Wydawca: Wydawnictwo Poznańskie
Data wydania: 25 października 2023
Przekład: Krzysztof Majer
Liczba stron: 404
Oprawa: twarda
Cena det.: 54,90 zł
Tytuł recenzji: Wędrówka i tożsamość
Pierwsza przetłumaczona dla polskiego czytelnika powieść Abdulrazaka Gurnaha, czyli „Powróceni”, zawierała w sobie znacznie bardziej pogłębioną diagnozę kolonializmu na kontynencie afrykańskim, bo i obejmowała ramami narracyjnymi późniejszy okres niż ten nakreślony w „Raju”. Tutaj Europejczycy, traktowani jak intruzi z boskimi mocami sprawczymi, dopiero pojawiają się na terytorium, które przybywają dzielić tak, jak podzielona jest właśnie daleka Europa. Opowiadają o niej afrykańscy kupcy, których historie stają się odbiciem ich własnych fantazji dotyczących tego, co znaczy żyć w zagrożeniu ze strony całkowicie innego człowieka decydującego się na ustanawianie swoich porządków. W „Raju” Niemcy budują kolej mogącą zaprowadzić bohaterów do symbolicznego wybrzeża, innego i dającego ukojenie miejsca. Ale ci sami Niemcy są nie tylko budowniczymi. Zaczyna się ingerencja w świat, który za chwilę całkiem się zmieni. Jednak pozostaje ten sam, w dawnych kształtach, gdy ujawnia się w opowiadanych przez bohaterów historiach mających chwilami znamiona przypowieści.
I choć Gurnah konstruuje swój świat przedstawiony wokół losów nastolatka, którego rodzina oddaje bez sentymentów na służbę do bogatego wuja ‒ przez to przestającego w świadomości chłopca być członkiem rodziny ‒ panoramiczność tej historii oparta jest przede wszystkim na tym, że na drodze zazwyczaj milczącego chłopca, który podgląda i podsłuchuje, stają ludzie związani z handlem – fachem kształtującym tożsamość i nadającym jej sens. Ludzie bez pogłębionych wizerunków psychologicznych, pojawiający się tu często tylko na chwilę, wygłaszają przemowy o tym, jaki charakter ma ziemia, na której żyją, co im daje i zabiera, ale przede wszystkim: do czego i do kogo przynależą. Są tu dysputy przypominające egzystencjalne spory, zwłaszcza gdy nawiązują do tytułowego raju, a przy okazji do ciekawie ujmowanego tu motywu ogrodu. Są również historie o ludzkiej krzywdzie, a retoryka nabiera dużego znaczenia, kiedy łączy się z sugestywnie kreślonymi afrykańskimi pejzażami.
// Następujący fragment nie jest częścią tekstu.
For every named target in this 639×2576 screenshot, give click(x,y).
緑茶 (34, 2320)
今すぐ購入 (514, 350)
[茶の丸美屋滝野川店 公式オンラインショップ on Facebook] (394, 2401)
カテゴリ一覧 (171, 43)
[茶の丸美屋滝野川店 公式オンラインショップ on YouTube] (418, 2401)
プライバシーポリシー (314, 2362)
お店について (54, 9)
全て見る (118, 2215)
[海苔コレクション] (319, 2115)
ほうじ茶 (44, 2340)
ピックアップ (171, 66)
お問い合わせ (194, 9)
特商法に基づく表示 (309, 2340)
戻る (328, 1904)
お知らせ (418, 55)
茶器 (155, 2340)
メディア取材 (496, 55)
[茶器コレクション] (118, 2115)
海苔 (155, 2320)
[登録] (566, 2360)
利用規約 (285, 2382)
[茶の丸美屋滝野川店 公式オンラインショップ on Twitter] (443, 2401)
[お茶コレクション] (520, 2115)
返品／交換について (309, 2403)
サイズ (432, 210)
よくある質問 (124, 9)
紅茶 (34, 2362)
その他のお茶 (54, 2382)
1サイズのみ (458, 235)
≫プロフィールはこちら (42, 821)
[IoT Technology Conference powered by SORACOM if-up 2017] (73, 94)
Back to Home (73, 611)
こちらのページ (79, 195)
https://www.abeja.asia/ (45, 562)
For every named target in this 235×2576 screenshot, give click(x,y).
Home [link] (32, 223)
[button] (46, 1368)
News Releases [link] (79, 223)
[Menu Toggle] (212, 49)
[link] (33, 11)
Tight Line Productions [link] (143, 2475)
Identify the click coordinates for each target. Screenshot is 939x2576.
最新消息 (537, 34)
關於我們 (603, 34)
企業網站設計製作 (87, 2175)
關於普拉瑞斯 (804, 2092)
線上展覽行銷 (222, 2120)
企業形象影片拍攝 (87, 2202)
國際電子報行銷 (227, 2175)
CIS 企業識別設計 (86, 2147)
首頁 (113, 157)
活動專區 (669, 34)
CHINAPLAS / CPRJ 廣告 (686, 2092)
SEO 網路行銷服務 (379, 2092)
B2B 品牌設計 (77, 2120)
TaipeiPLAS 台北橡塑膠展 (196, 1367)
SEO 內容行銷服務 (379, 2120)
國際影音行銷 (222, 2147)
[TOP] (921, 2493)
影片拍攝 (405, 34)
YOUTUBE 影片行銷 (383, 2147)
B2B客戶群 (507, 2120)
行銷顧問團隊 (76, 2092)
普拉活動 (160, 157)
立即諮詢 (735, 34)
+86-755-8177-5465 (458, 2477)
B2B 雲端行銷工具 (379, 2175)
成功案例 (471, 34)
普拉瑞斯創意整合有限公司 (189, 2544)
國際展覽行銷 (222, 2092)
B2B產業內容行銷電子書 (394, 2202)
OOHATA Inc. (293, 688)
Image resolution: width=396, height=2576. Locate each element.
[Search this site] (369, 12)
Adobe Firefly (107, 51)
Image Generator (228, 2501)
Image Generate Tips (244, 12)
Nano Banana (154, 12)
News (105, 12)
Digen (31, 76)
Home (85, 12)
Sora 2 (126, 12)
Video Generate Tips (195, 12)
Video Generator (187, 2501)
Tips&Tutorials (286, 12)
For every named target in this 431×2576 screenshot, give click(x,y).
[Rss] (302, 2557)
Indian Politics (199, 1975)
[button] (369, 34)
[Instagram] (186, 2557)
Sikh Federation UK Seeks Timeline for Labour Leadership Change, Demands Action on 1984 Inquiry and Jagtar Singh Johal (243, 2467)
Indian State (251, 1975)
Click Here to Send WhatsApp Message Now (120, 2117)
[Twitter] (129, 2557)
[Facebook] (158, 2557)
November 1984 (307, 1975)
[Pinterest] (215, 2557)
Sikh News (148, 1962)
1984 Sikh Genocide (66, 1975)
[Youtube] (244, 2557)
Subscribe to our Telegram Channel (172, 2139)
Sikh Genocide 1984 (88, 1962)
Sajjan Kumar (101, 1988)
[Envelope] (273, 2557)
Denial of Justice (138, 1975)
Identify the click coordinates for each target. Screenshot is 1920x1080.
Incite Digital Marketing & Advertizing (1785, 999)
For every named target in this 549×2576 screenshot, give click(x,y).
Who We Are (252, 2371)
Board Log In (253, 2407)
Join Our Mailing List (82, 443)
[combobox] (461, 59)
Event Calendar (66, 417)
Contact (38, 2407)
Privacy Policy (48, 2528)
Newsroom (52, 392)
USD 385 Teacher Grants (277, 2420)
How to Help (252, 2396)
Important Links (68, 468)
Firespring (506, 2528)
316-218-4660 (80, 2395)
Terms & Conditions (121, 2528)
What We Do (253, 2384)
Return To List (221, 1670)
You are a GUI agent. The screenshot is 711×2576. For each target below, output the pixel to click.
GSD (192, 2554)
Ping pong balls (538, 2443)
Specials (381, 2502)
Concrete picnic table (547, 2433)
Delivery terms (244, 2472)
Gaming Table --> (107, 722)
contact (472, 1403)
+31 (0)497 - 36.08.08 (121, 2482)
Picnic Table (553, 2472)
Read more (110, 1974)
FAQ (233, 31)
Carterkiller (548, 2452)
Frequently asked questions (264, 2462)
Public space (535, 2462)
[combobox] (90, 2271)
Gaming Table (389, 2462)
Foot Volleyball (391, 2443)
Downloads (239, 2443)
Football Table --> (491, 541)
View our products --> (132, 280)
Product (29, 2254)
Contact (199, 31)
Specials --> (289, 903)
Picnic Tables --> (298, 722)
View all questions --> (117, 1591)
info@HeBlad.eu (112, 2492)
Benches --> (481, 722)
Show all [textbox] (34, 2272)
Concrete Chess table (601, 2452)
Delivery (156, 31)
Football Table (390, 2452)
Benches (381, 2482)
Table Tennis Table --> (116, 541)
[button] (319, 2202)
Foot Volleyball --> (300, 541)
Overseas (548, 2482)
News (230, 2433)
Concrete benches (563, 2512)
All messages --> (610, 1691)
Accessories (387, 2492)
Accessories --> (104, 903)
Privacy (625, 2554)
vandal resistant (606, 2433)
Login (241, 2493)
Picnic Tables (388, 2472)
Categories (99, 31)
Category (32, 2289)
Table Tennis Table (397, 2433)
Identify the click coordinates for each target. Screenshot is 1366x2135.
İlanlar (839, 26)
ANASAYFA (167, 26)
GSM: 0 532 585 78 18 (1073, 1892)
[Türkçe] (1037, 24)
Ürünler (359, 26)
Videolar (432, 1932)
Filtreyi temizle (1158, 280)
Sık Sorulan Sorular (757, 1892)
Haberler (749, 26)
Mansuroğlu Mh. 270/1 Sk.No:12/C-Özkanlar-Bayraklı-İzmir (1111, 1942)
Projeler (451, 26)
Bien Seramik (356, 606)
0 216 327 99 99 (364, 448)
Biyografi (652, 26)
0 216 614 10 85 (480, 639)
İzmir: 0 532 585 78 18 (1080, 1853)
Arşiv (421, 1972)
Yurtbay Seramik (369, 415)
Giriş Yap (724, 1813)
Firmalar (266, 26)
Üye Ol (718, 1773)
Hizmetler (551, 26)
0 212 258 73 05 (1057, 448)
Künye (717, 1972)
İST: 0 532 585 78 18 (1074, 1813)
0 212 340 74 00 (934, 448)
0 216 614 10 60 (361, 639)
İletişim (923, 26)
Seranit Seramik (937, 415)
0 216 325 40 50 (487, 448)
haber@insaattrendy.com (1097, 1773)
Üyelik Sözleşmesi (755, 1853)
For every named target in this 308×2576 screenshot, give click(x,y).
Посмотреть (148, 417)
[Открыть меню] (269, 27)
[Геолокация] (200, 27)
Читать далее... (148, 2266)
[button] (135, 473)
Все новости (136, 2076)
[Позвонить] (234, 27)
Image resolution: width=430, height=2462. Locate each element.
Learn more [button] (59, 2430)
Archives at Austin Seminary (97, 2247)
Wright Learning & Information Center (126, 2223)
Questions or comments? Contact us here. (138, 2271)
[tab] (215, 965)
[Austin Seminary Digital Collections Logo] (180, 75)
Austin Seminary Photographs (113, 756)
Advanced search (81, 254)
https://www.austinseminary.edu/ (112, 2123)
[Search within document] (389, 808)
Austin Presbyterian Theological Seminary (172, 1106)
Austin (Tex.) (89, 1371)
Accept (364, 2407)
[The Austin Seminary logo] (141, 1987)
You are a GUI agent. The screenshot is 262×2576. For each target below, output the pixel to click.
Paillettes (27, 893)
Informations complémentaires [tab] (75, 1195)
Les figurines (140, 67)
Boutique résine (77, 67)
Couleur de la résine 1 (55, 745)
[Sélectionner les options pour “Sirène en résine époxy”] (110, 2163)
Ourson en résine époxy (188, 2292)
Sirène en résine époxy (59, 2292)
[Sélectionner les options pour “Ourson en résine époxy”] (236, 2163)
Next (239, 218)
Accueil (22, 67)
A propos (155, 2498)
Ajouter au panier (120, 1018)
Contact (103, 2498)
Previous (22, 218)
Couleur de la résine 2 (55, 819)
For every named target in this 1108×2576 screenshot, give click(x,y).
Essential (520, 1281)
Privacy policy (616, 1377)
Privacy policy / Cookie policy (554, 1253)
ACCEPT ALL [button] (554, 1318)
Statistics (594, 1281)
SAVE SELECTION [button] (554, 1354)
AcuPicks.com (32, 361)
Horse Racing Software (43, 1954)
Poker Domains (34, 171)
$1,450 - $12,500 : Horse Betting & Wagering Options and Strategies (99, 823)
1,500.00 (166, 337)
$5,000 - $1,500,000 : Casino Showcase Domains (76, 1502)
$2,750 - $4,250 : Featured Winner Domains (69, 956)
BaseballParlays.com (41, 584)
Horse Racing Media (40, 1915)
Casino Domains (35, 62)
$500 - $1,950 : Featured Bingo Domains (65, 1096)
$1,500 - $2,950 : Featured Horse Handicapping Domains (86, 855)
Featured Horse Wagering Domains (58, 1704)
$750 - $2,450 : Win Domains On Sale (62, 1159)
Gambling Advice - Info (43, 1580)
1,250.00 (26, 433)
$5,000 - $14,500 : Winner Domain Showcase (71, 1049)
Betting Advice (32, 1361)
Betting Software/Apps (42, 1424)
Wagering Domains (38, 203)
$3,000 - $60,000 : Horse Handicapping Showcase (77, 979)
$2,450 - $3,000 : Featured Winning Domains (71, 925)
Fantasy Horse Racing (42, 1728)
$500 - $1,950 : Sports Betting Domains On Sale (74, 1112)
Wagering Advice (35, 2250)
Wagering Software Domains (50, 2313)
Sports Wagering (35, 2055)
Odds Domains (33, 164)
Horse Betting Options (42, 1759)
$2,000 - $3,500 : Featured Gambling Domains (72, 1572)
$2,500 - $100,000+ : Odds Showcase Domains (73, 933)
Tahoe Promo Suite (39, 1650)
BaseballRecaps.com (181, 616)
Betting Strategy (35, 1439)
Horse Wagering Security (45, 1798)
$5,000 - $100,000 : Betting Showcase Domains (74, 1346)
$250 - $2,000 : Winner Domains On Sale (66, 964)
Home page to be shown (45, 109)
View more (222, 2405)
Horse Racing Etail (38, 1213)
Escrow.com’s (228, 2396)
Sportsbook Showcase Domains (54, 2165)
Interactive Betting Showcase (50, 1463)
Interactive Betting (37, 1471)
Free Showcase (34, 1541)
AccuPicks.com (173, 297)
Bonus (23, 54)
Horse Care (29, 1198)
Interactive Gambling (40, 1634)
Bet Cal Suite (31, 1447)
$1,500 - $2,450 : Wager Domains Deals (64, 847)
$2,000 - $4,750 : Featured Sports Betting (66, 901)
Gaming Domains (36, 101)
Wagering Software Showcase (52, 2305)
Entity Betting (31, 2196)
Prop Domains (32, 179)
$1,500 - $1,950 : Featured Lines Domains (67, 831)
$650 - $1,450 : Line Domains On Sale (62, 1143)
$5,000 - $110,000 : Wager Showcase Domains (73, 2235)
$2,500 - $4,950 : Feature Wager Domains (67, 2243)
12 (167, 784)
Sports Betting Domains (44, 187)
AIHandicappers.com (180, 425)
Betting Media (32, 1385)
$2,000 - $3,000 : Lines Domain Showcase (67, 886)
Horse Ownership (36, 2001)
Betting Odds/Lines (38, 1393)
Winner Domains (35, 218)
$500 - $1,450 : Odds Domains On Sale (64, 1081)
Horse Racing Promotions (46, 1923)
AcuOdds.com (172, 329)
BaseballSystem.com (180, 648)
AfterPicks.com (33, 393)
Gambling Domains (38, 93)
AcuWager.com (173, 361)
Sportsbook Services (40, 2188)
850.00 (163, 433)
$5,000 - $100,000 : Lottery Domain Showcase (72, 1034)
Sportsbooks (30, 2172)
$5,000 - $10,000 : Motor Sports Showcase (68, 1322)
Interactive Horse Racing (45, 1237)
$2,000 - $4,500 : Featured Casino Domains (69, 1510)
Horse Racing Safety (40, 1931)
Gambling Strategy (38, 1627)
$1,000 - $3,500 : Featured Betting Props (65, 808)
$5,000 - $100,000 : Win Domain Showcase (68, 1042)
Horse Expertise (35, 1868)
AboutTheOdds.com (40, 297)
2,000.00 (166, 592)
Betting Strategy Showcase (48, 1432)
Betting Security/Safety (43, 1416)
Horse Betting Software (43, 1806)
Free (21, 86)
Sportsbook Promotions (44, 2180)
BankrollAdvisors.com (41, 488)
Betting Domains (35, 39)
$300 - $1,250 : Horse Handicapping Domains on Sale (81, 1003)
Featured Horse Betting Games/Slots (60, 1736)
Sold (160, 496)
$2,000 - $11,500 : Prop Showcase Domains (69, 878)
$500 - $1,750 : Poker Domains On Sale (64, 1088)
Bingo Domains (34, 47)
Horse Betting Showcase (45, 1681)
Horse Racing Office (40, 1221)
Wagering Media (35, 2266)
Młodziutki Yusuf słucha zatem opowieści o kształcie świata oraz charakterach ludzi, z którymi przyjdzie mu za chwilę żyć, a przecież nie zna ich i nie rozumie, bo cała jego tożsamość to tożsamość dziecka wygnanego z rodzinnych stron, tułającego się po świecie, zbierającego zasłyszane opowieści i na tej podstawie kreującego własne wyobrażenie rzeczywistości, potem zaś decydującego się na to, by przerwać milczenie, zacząć działać, decydować i rozważać samodzielnie, żeby we wstrząsającym finale tej powieści dokonać zasadniczego życiowego wyboru. Abdulrazak Gurnah swobodnie przemodelowuje biblijną historię Józefa, by opowiadać o tym, na jak wiele niebezpieczeństw narażony jest młody człowiek, którego w dorosłe życie wypycha niesprawiedliwość, a dalszą jego część naznacza przemoc. Nie tylko Yusuf jest tu kimś, kto został oddany przez krewnych, opuścił rodzinną wioskę, dorastał w bólu i tęsknocie i nikt nigdy nie zaoferował mu jakiejkolwiek rekompensaty za utracone już w dzieciństwie poczucie bezpieczeństwa.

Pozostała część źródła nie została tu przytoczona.